Une menace pour les élèves que les évaluations vont contribuer à trier puis orienter !
Le ministre avance pas à pas, mesure après mesure de façon à ce qu’il n’y ait jamais de vision d’ensemble des mesures mises bout à bout. Il vise, pour commencer, les périodes charnières du cursus de l’élève, mais à terme, on l’a vu, tous les niveaux seront concernés. Et au bout de la logique des évaluations, il y a le tri des élèves. Il aura lieu dès que possible. Et il s’opérera sur les mêmes bases non fiables déjà décriées en 2007 ; puis le classement effectué se cristallisera, se pérennisera pour la simple raison que les remédiations prévues sont et resteront insuffisantes dans le contexte actuel d’austérité. C’est à dire beaucoup de numérique et très peu d’humain, trop coûteux.
D’évaluation en évaluation, les élèves seront triés, casés pour, au final, se voir orientés. Les critères de sélection et d’orientation sont dès à présent définis par des décideurs économiques qui décideront de la valeur marchande, de leur utilité au plan économique et du devenir de tous les élèves. C’est l’objectif des nouvelles réformes qui ont cours en ce moment de la maternelle à l’université.
Un carcan, une menace pour les enseignants et leur statut ! Et des moyens de pression !

### [Consigne A]
Résumez en deux phrases le texte sur les évaluations des élèves.
### [Consigne B]
D'après le texte, qui fixe les critères de sélection et d'orientation des élèves ?
Les lignes qui suivent forment un ensemble à part, sans lien avec ce texte.

### [Lignes de données]
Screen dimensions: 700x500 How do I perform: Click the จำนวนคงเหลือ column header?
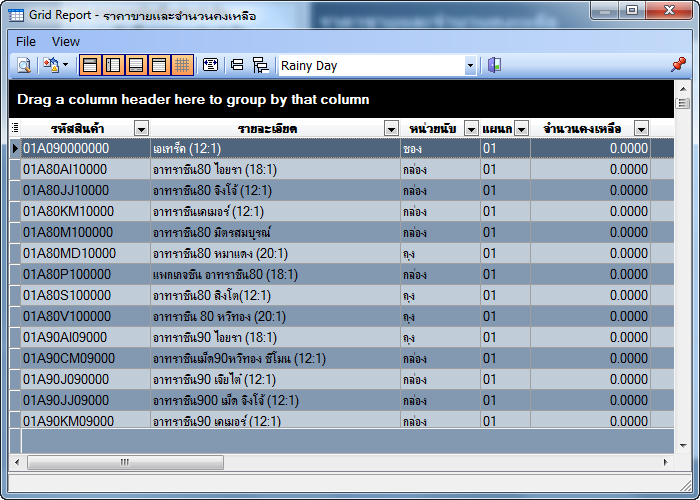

### [Corrigé A]
Le ministre avance mesure après mesure, et les évaluations aboutiront à un tri des élèves fondé sur des bases non fiables, avec des remédiations insuffisantes à cause de l'austérité. Les élèves seront ainsi triés puis orientés selon des critères définis par des décideurs économiques, ce qui est l'objectif des réformes en cours de la maternelle à l'université.

### [Corrigé B]
Des décideurs économiques.